*The task:* Below are the entries; count how many lines contain the word "computer" and reply with that number alone.

*Data supplied:*

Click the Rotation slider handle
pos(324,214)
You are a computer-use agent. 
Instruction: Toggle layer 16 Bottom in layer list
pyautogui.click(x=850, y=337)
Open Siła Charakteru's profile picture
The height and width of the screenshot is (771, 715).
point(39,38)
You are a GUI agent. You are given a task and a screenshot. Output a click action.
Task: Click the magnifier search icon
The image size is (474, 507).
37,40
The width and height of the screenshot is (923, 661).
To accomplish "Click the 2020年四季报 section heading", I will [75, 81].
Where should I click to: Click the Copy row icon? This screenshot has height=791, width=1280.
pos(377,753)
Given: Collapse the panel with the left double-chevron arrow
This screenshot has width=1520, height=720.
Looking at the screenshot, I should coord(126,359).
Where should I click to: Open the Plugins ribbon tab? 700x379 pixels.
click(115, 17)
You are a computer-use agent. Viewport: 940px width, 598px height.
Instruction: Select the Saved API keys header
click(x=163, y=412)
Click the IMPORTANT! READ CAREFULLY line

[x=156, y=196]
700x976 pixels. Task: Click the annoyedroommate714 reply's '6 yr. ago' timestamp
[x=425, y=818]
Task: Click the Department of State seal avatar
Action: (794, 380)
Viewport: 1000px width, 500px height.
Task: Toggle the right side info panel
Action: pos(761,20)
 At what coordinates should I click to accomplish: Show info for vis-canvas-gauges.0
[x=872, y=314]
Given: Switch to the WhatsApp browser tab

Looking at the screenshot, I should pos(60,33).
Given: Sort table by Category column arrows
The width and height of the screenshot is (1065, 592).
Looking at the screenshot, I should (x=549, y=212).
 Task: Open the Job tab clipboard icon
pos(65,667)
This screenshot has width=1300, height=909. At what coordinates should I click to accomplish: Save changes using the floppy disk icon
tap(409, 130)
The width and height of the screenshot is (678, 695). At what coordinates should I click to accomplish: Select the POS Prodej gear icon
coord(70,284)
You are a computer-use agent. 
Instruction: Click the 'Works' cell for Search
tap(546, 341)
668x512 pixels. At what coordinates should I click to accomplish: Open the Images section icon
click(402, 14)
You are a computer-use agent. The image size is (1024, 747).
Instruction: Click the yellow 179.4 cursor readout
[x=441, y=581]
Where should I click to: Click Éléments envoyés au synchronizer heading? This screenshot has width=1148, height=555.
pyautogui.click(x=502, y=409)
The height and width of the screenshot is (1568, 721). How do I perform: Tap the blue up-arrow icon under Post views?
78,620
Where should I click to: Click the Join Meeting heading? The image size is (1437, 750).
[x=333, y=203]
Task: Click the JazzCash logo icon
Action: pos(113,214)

*Answer for this exercise:* 4